[start ENTRIES]

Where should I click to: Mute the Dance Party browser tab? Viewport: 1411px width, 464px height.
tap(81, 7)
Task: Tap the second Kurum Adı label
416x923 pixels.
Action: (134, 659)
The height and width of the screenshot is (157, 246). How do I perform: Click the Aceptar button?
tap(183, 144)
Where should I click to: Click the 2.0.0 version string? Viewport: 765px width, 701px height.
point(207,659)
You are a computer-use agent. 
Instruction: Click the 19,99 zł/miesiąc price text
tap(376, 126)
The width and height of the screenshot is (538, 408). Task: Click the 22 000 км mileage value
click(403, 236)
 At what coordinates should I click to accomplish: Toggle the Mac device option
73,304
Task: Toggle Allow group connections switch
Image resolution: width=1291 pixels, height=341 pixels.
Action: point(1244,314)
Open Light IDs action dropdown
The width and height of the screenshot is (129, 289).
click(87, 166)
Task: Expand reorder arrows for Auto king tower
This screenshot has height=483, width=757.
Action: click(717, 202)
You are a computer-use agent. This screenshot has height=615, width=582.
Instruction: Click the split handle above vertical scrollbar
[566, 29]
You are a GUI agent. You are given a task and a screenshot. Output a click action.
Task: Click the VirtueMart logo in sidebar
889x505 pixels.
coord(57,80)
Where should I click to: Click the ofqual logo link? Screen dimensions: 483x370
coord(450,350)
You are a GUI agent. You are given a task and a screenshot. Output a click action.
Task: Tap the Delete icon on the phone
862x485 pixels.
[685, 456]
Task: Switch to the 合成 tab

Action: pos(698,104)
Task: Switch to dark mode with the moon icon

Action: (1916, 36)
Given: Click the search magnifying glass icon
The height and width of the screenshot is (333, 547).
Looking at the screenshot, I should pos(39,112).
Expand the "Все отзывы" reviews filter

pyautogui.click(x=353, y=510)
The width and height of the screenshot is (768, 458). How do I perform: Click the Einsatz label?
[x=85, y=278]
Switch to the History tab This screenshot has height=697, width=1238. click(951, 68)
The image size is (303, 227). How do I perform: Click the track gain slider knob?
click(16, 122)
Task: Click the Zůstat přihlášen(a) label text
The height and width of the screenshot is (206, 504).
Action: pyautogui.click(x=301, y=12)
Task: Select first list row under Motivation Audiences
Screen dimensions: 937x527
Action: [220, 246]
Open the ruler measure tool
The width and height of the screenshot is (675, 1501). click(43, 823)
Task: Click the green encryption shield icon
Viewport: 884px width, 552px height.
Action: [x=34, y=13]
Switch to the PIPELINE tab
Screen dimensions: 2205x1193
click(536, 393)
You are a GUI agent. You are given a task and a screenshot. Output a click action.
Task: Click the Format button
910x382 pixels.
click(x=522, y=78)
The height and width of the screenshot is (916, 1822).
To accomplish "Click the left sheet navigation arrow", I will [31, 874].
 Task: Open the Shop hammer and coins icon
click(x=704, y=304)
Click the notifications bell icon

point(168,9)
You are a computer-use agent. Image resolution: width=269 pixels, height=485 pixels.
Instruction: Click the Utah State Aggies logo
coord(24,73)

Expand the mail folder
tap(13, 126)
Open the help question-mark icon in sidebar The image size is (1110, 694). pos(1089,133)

[end ENTRIES]

§ **STATED PROBLEM**:
Return the stretch of the entries above from the line that contains "The width and height of the screenshot is (768, 458)." through the line that contains "click(536, 393)", reproducing each line exactly.

§ **TASK RESULT**:
The width and height of the screenshot is (768, 458). How do I perform: Click the Einsatz label?
[x=85, y=278]
Switch to the History tab This screenshot has height=697, width=1238. click(951, 68)
The image size is (303, 227). How do I perform: Click the track gain slider knob?
click(16, 122)
Task: Click the Zůstat přihlášen(a) label text
The height and width of the screenshot is (206, 504).
Action: pyautogui.click(x=301, y=12)
Task: Select first list row under Motivation Audiences
Screen dimensions: 937x527
Action: [220, 246]
Open the ruler measure tool
The width and height of the screenshot is (675, 1501). click(43, 823)
Task: Click the green encryption shield icon
Viewport: 884px width, 552px height.
Action: [x=34, y=13]
Switch to the PIPELINE tab
Screen dimensions: 2205x1193
click(536, 393)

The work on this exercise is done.